One thing we can do with this data is do head to head comparisons which can be interesting:

  • Arkansas is really not being challenged by Stanford or Oklahoma State.  They are ahead of Stanford 59 times with an average gap of 2.6 places, and ahead of Oklahoma State 58 times with an average gap of nearly 3 places.
  • Stanford and Oklahoma State are very close, Stanford ahead 31 times with gap of 2.4 and the other way 29 times with a 1.9 gap.  This could be important after the LSU/Arkansas game, especially if Georgia pulls the upset over whomever in the SEC title game.
  • Virginia Tech is ahead of Boise State 41 times with a gap of 4.5.  When BSU is ahead the gap averages 4.1.
  • BSU and Houston are very close, 30 times for each being ahead, BSU by 3.6 when they are and Houston by 3.9 when they are.

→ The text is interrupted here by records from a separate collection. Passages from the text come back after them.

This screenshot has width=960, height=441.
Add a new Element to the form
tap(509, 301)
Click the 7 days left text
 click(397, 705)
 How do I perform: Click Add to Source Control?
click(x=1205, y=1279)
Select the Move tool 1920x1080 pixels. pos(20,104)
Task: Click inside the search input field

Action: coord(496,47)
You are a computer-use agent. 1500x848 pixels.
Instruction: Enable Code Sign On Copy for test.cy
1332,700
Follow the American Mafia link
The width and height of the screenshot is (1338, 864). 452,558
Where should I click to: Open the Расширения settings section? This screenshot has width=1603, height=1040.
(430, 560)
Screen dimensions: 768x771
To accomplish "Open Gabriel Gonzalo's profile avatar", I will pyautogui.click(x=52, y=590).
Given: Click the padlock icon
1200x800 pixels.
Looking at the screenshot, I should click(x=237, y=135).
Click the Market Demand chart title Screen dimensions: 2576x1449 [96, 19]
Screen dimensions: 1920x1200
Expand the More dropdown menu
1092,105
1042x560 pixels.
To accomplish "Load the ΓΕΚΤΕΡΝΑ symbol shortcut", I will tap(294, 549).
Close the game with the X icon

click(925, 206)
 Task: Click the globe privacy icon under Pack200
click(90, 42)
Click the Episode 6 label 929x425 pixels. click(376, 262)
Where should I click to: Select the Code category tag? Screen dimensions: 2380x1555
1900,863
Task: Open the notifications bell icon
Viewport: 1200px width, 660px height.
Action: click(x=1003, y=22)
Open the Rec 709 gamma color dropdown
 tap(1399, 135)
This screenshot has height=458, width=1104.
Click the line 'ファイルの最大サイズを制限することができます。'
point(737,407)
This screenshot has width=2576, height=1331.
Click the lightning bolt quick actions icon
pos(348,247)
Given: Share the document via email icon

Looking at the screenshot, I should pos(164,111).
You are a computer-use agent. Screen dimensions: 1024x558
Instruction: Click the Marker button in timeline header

Also, in looking at the votes and my computer's ratings, we can try to see if there are some suspicious votes:

  • I'm not sure why Arkansas has suddenly become the darling to vote #3.  Yes, they are in the SEC West with clear #1/#2 LSU and Alabama, but they've only played one of them so far and lost by 24, and they have the 2nd weakest schedule of any team in the SEC and #45 in FBS.  If my computer is right, don't expect them to stay here.  My computer has them #6.
  • Stanford at #4 also seems a bit high with the 2nd weakest schedule in the Pac-12 and #44 in FBS.  And they needed a little luck and OT in one of their tough games, and convincingly lost their other.  My computer has them #8.
  • Oklahoma State manages to fall to just #5 which isn't bad, but one can easily make the argument they should be higher than Arkansas and Stanford.  Unlike those teams, they have a strong schedule, #15 in FBS, and their only loss was on the road hours after a tragedy at their university.  Their loss was to a worse team though, my #49 Iowa State while Arkansas lost to my #2 Alabama and Stanford lost to my #4 Oregon.
  • Virginia Tech seems exceedingly high at #5, and their spot is where a lot of the lack of clarity begins.  They have a middle of the road schedule within the ACC (5th toughest of 12), but it is only #61 in the FBS, their out of conference schedule including FCS Appalachian State, East Carolina (#86), Arkansas State (#66), and Marshall (#91).  And they've only played 2 conference opponents with a record better than 6-5, and they lost badly in one (Clemson 23-3) of those.  My computer is not impressed ranking them #24.
  • Houston is another darling since they have managed to stay undefeated, but their schedule pales even next to Virginia Tech's and being #8 is questionable.  Their schedule is #119, near the very bottom of the FBS teams.  Only one of their opponents, 7-4 Louisiana Tech, has a record better than 6-5, and their only conference opponent with even a winning record thus far was 6-5 SMU.  My computer has them #16.

Look for more soon on what biases there may be in the voting.